SELECTED EXCERPT:
◇ ◇ ◇ ◇ ◇

In order to evaluate our proposed method, we compare our method with seven existing methods and we choose six quality indicators. They are: \(SSIM_a\); \(PSNR_a\); \(FMI_{dct}\), \(FMI_w\), \(FMI_{edge}\) and \(FMI_{gradient}\) [19] which calculate mutual information for the discrete cosine, wavelet, edge and gradient features, respectively.

In our experiment, the \(SSIM_a\) and \(PSNR_a\) are calculated by Eqs. 5 and 6,

$$\begin{aligned}&SSIM_a(F) = (SSIM(F,I_1)+SSIM(F,I_2))\times 0.5 \end{aligned}$$
(5)
$$\begin{aligned}&PSNR_a(F) = (PSNR(F,I_1)+PSNR(F,I_2))\times 0.5 \end{aligned}$$
(6)

where \(SSIM(\cdot )\) denotes the structural similarity operation [22], \(PSNR(\cdot )\) denotes peak signal-to-noise ratio, F is the fused image and \(I_1\),\(I_2\) are source images. The values of \(SSIM_a\) and \(PSNR_a\) represent the ability to retain structural information and original information of source images, respectively.

With the increase of all these six measures, the image fusion performance will be improved.

We use Python for all experiments and adopt Tensorflow architecture. Our method was implemented with NVIDIA GTX 1080Ti GPU.

◇ ◇ ◇ ◇ ◇

DATASET CONTENT:
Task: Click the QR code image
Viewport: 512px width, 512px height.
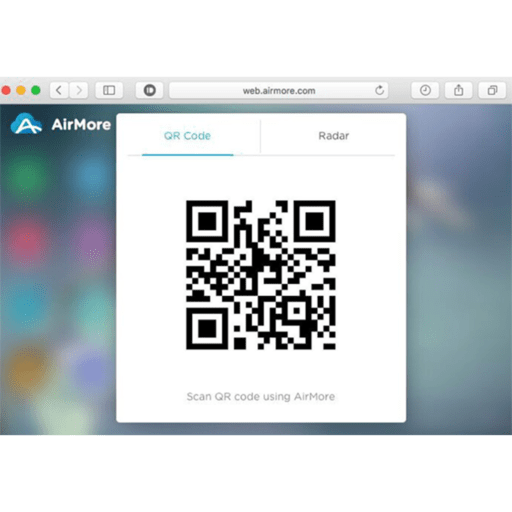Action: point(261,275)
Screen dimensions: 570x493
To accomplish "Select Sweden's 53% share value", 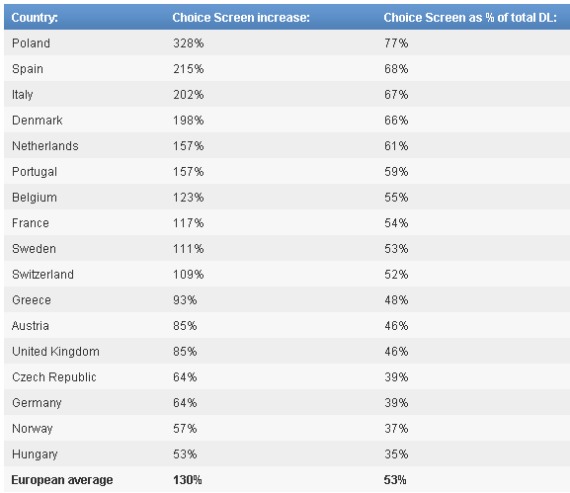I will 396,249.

◇ ◇ ◇ ◇ ◇

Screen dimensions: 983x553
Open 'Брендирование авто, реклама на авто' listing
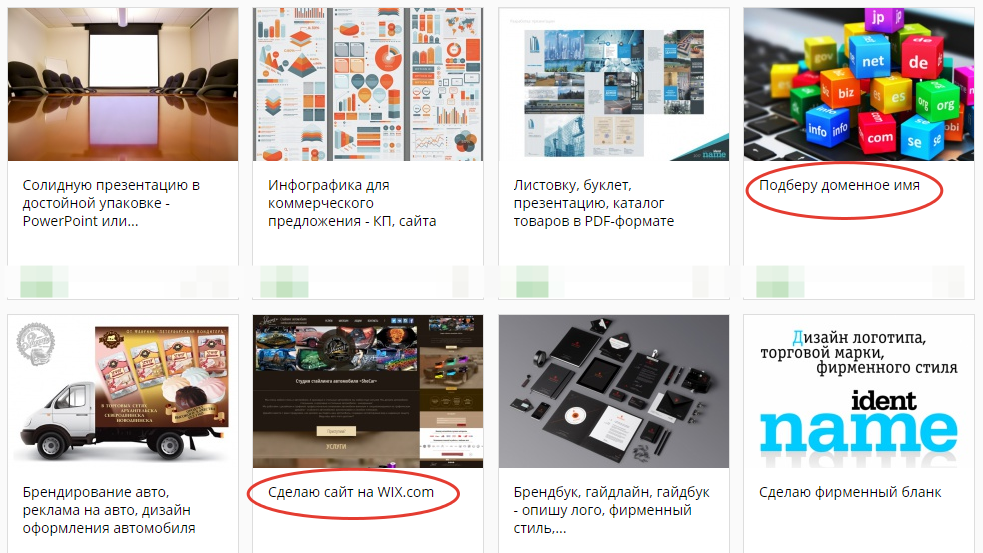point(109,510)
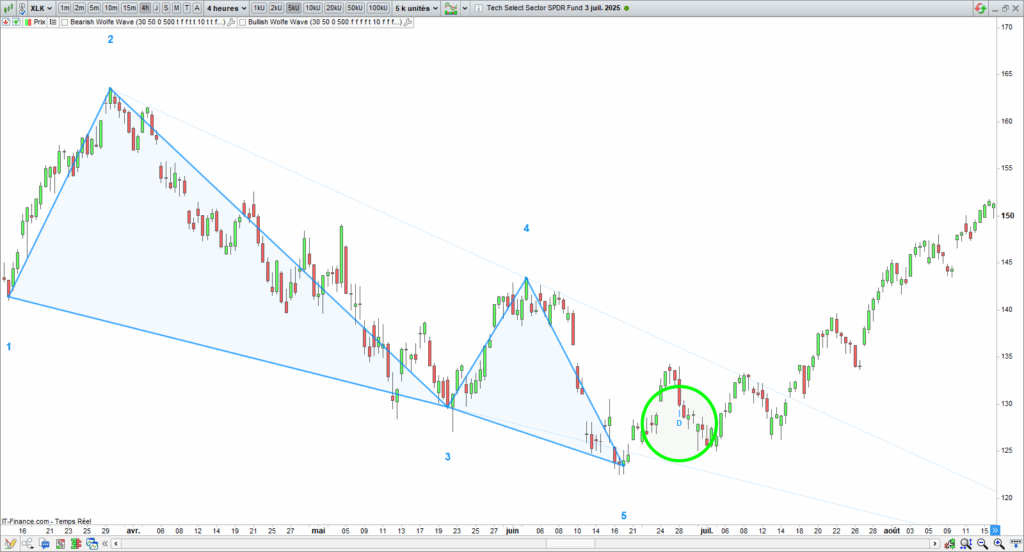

◇ ◇ ◇ ◇ ◇

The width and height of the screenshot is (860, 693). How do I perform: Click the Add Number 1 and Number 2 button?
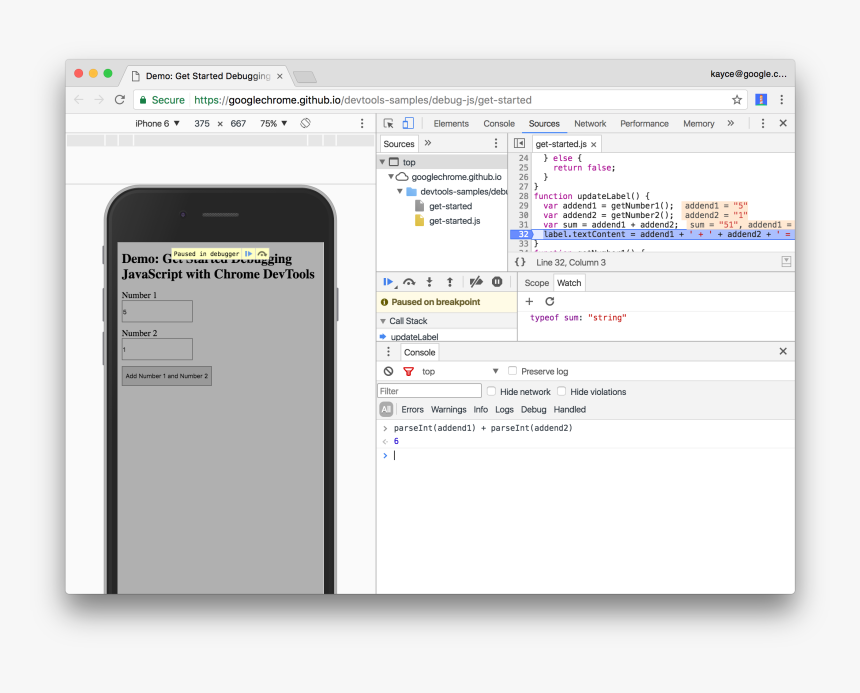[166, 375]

◇ ◇ ◇ ◇ ◇

TASKS TO PERFORM:
- A) In the evaluation-setup text, rewrite the stretch from "With the increase" through "GTX 1080Ti GPU." with "PyTorch" in place of "Tensorflow".
- B) Answer these questions from the evaluation-setup text:
(i) How many existing methods is the proposed method compared with?
(ii) What does F stand for in the equations?
(iii) What GPU was used to implement the method?
- C) Summarize the evaluation-setup text in two sentences.

ANSWERS FOR THIS EXERCISE:
- A)
With the increase of all these six measures, the image fusion performance will be improved.

We use Python for all experiments and adopt PyTorch architecture. Our method was implemented with NVIDIA GTX 1080Ti GPU.

- B)
(i) Seven.
(ii) The fused image.
(iii) An NVIDIA GTX 1080Ti GPU.

- C) The proposed method is compared with seven existing methods using six quality indicators: SSIM_a, PSNR_a, and four measures of mutual information for discrete cosine, wavelet, edge, and gradient features. SSIM_a and PSNR_a average the scores between the fused image and each of the two source images, higher values on all six measures mean better fusion performance, and the experiments use Python with the Tensorflow architecture on an NVIDIA GTX 1080Ti GPU.